The Michigan House Wednesday approved a bill to allow motorcyclists at least 21 years of age with two years driving experience or a completed motorcycle safety class the option of not wearing a helmet. Here's what happens next:

The bill goes to Gov. Jennifer Granholm, who has indicated she will veto it.

If she does, it's unlikely lawmakers could muster enough votes to override that veto.

The bill could be reintroduced next year with supporters hoping Granholm would have a change of heart or that Michigan would have a new governor.





A bill to repeal Michigan's 37-year-old mandate that bikers wear protective helmets has been approved by the legislature and is on its way to the governor.

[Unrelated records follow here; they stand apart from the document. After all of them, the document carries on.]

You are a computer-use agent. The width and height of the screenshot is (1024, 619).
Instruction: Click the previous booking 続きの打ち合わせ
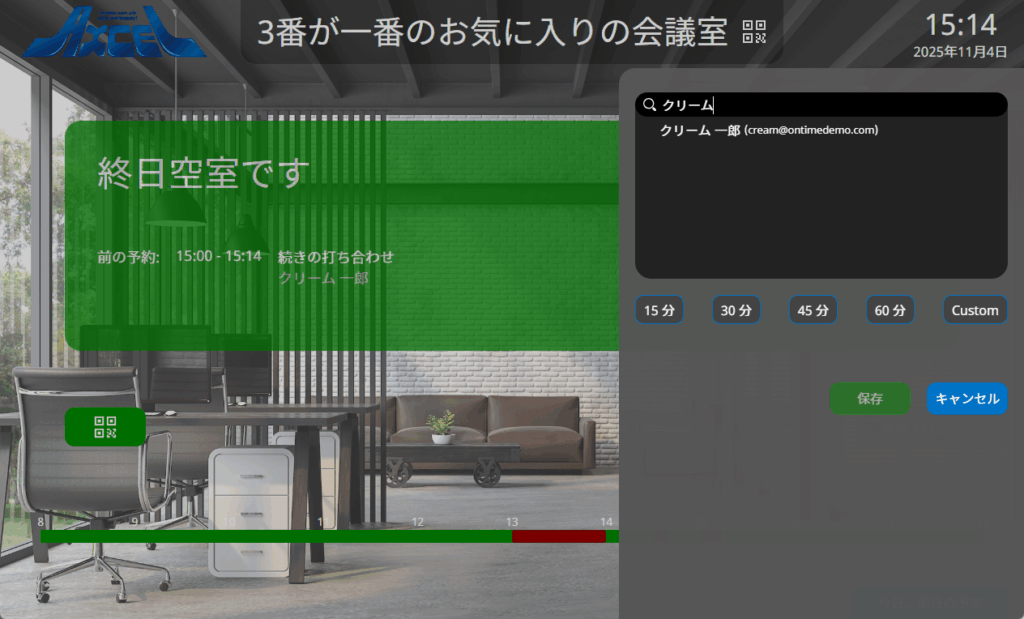click(x=336, y=257)
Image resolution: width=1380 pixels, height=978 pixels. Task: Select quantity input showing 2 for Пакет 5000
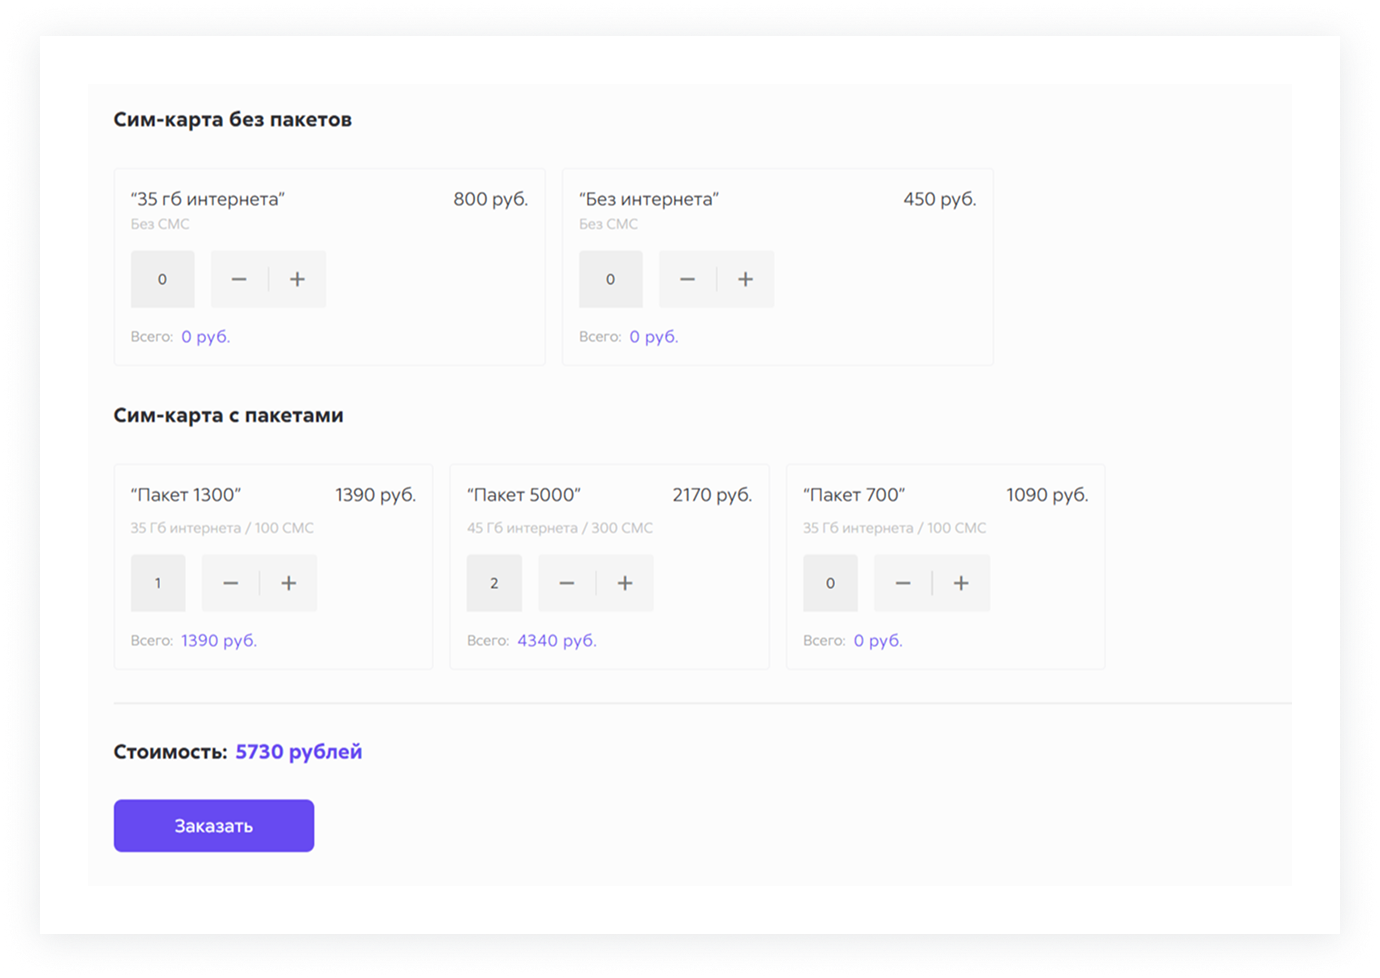[494, 583]
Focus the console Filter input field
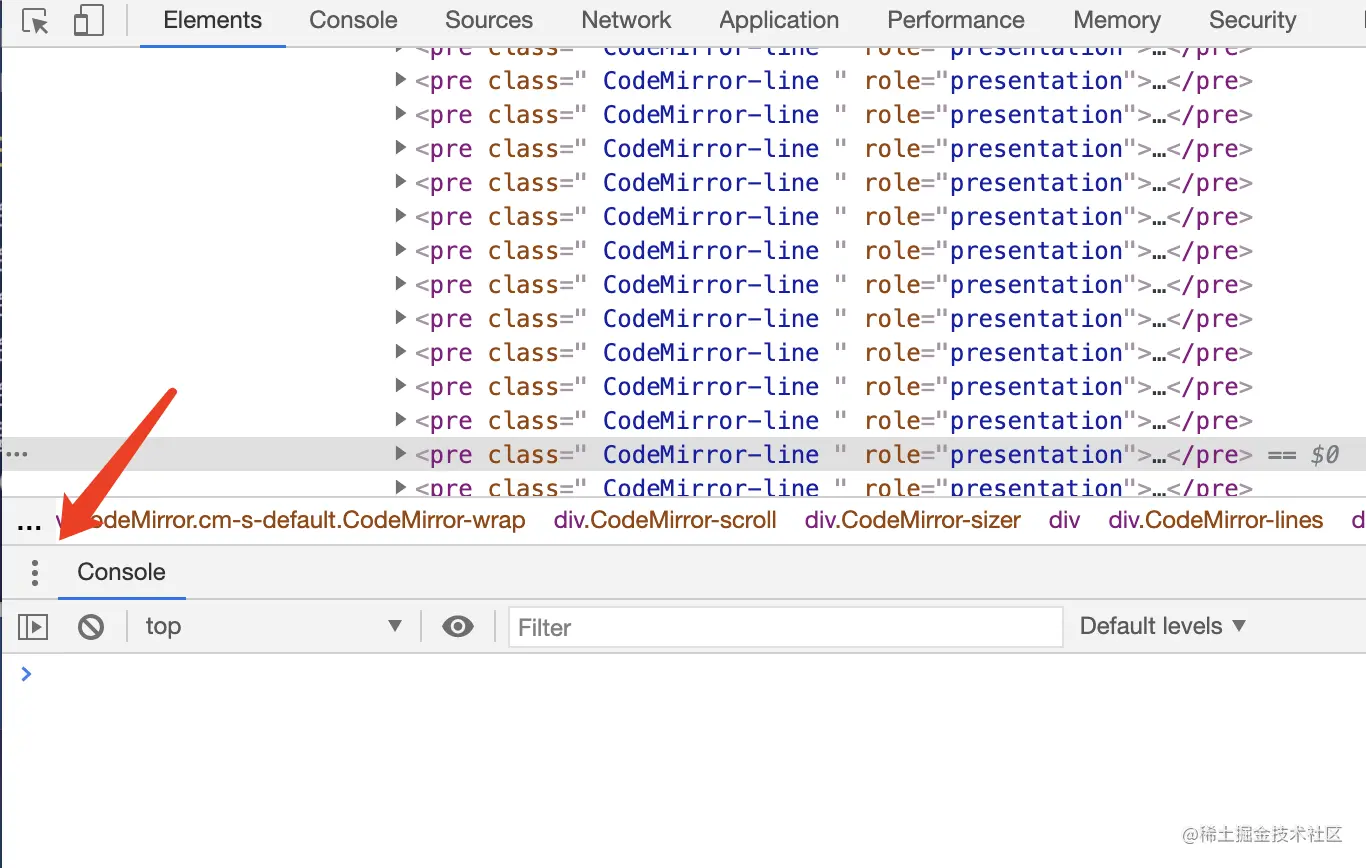 point(785,628)
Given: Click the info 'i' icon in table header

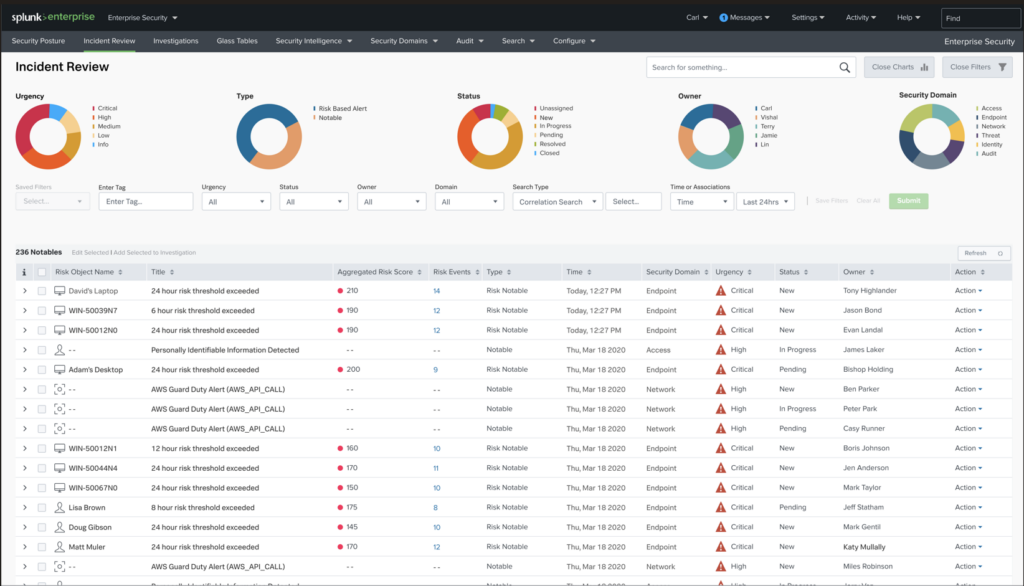Looking at the screenshot, I should pyautogui.click(x=23, y=271).
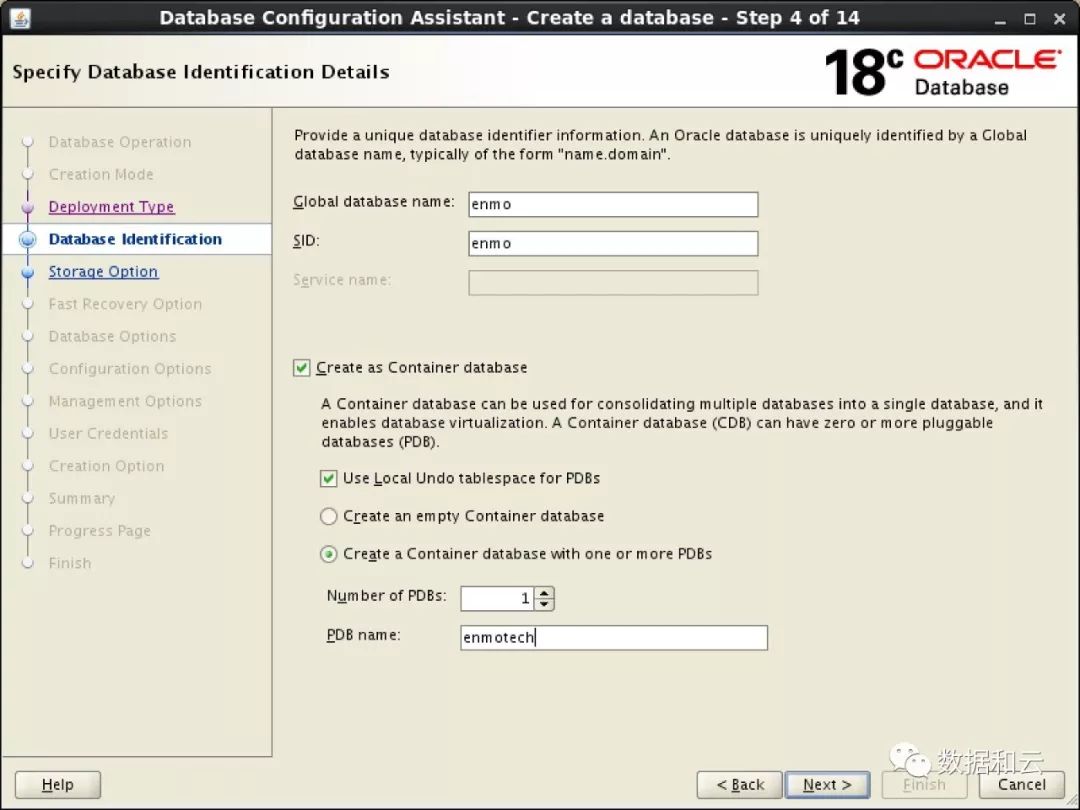The image size is (1080, 810).
Task: Go back with the Back button
Action: [739, 785]
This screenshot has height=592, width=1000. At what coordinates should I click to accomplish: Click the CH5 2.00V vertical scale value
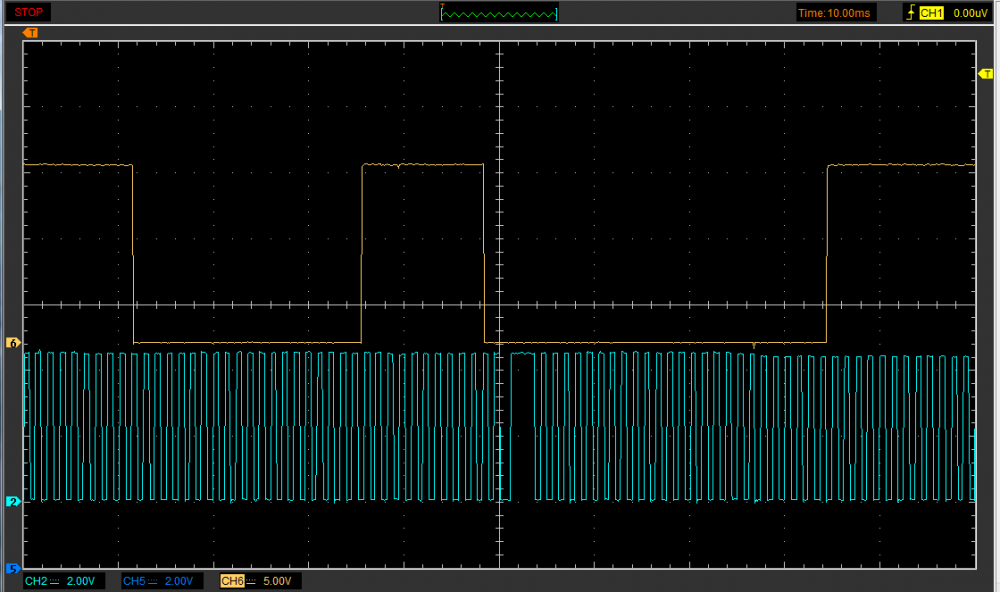179,581
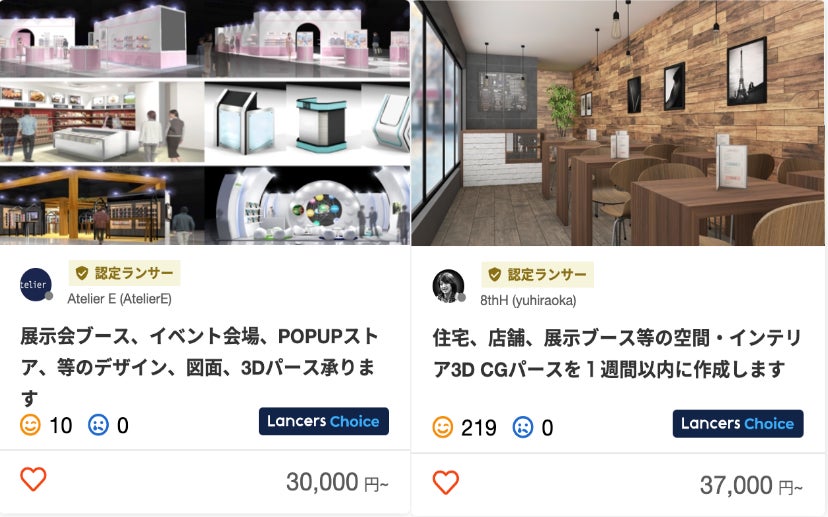The height and width of the screenshot is (517, 828).
Task: Open the exhibition booth collage thumbnail
Action: [205, 122]
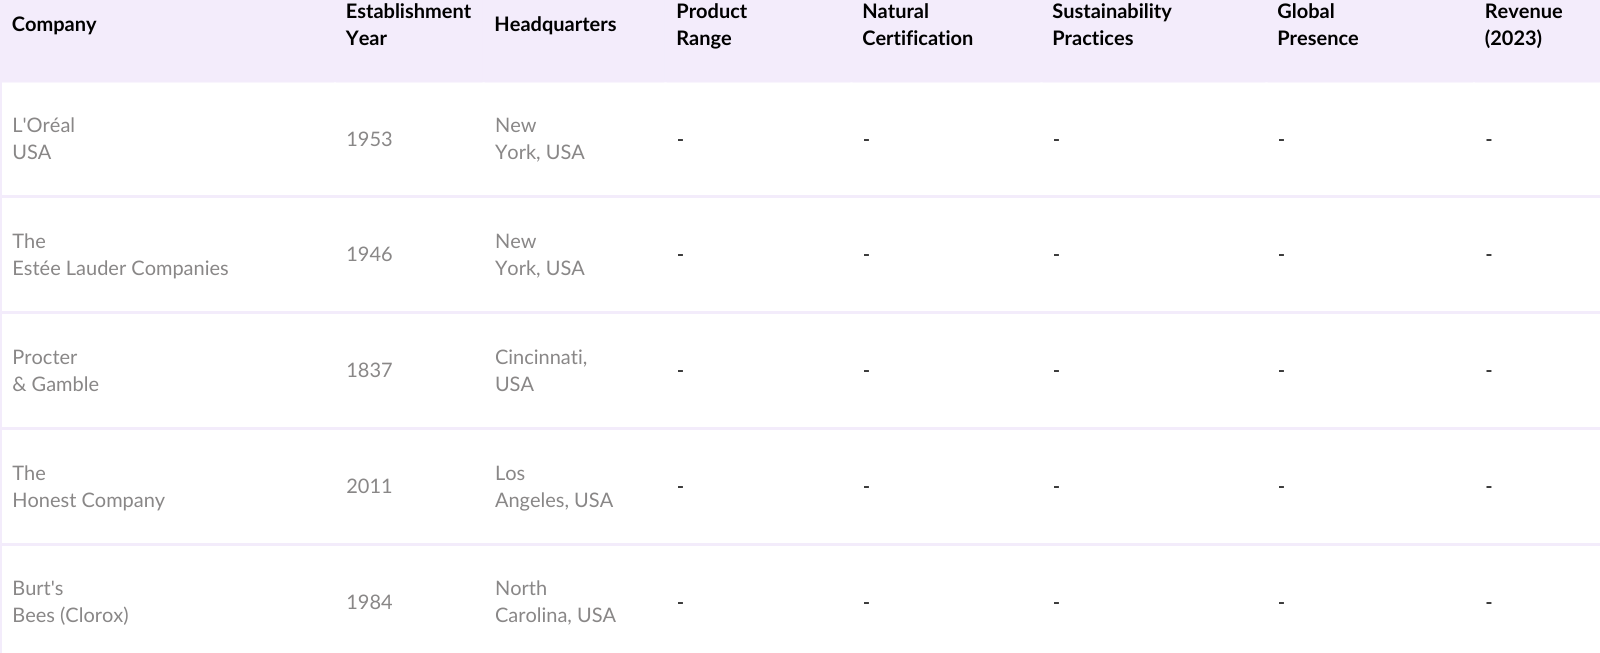Click the Headquarters column header

pyautogui.click(x=555, y=25)
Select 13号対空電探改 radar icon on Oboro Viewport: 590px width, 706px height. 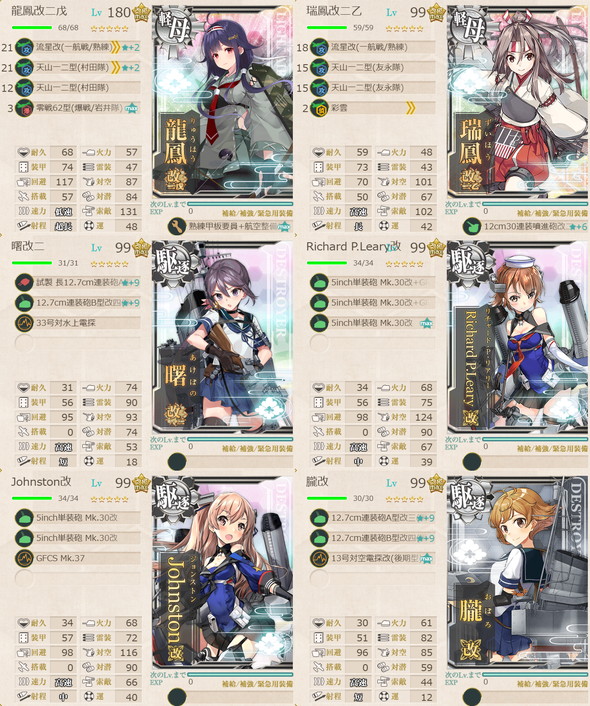(x=318, y=558)
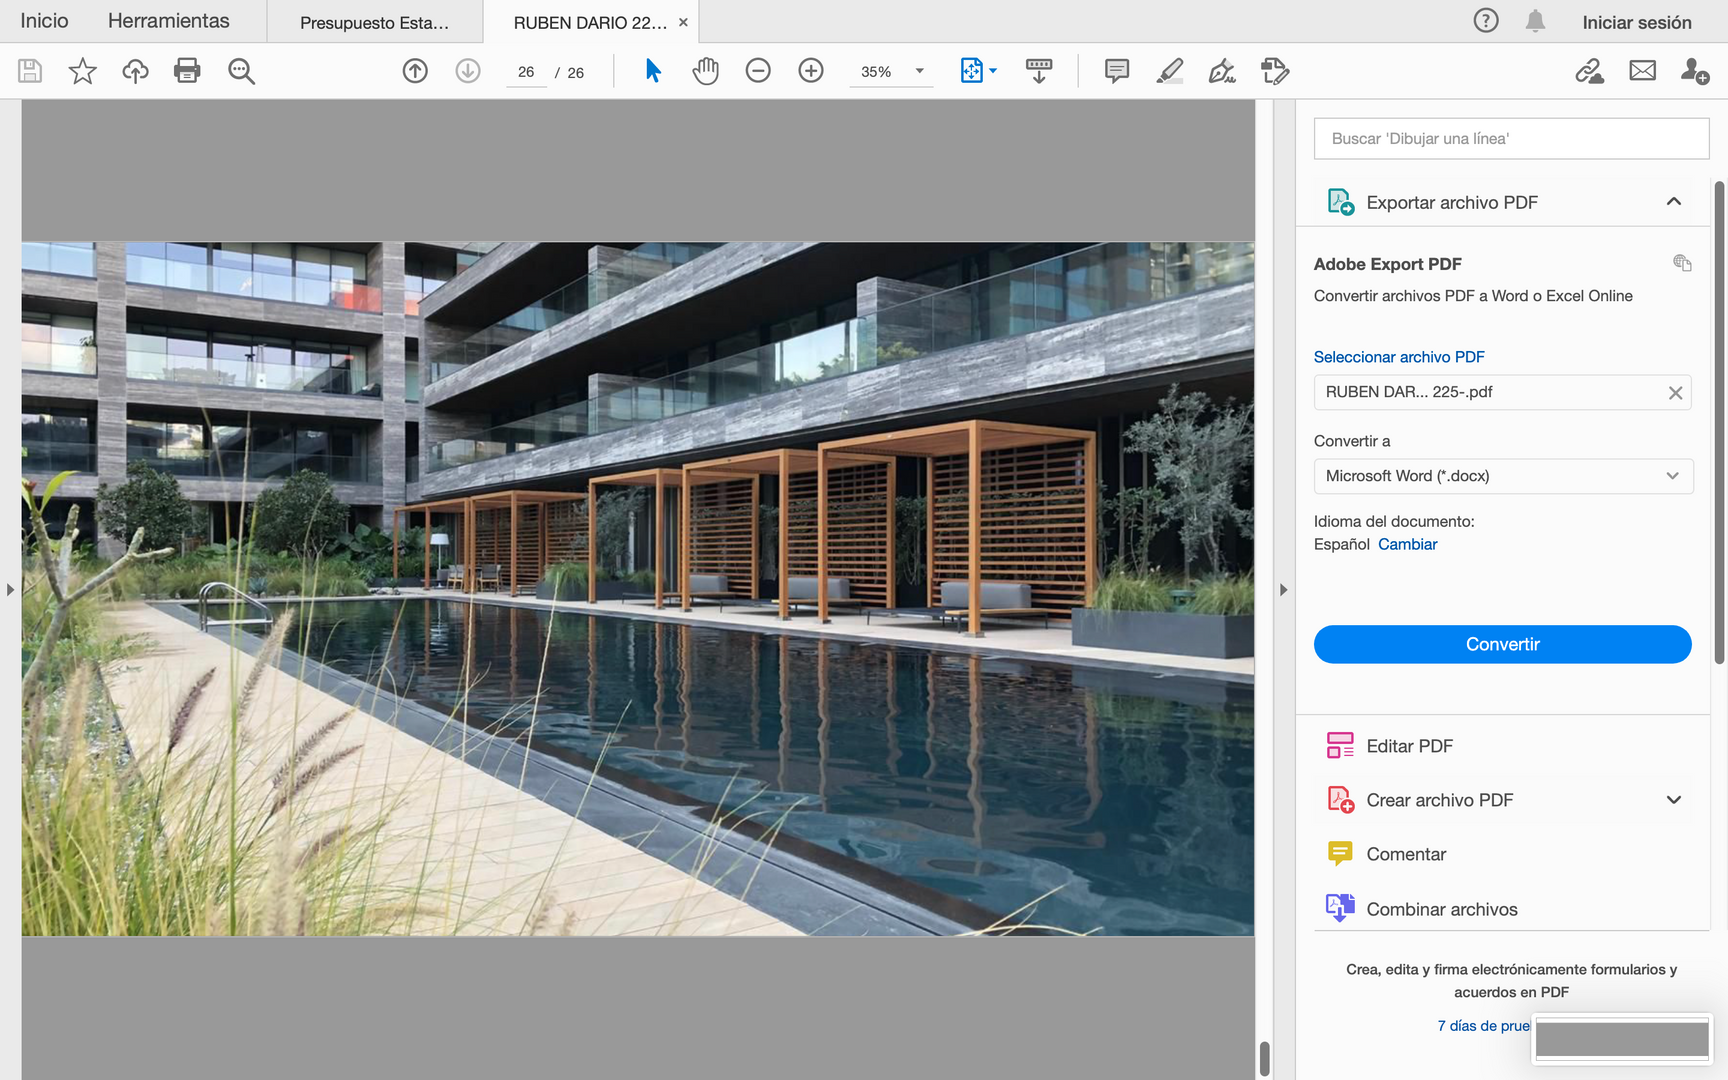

LANSING -- After an estimated 800 motorcyclists rallied in front of the Capitol on Wednesday, the Michigan House rewarded their efforts by passing historic legislation to end the state's 37-year-old mandate that bikers wear protective helmets.


The 66-37 vote, following last year's Senate approval, marks the first time both chambers have agreed during the same legislative session that Michigan should join 30 other states -- including all those in the Midwest -- to let riders decide whether to don helmets.

The bill now heads to the desk of Gov. Jennifer Granholm, who has said she will veto it.

The bill could set up a campaign issue in this year's gubernatorial race since Republican Dick DeVos supports the repeal.

House Speaker Craig DeRoche, R-Novi, and Michigan Republican Party Chairman Saul Anuzis climbed aboard Harley-Davidson motorcycles in Fowlerville to lead a 30-mile procession of several hundred bikers to the Lansing rally.

"This has always been about freedom, about your choice," DeRoche told the crowd.

"We need to send a message to the governor that she needs to sign this bill."

Anuzis told the gathered bikers, many sporting tattoos, black leather and graying beards: "If this governor doesn't sign it, I guarantee you the next governor will."

Michigan has nearly a half-million licensed motorcycle riders.

The helmet repeal is strongly opposed by law enforcement and the insurance and medical communities, on grounds that it would lead to a hefty increase in motorcycle injuries and fatalities.

They also say the expected increase in health care costs that would accompany a helmet law repeal would be borne by all Michigan residents.

"The governor supports the current law, and no one has made a convincing argument that she should feel differently," said Liz Boyd, the governor's press secretary.

The legislation would allow motorcyclists at least 21 years of age with two years driving experience or a completed motorcycle safety class the option of not wearing a helmet.

If Granholm vetoes the bill, an override is unlikely.

John Melech, a 54-year Dearborn motorcyclist who attended the rally, said he would likely vote for DeVos based on the helmet issue, despite leaning toward Democratic candidates for 20 years.

"It's about who will represent me and my interests," said the Ford Motor Co. skilled tradesman.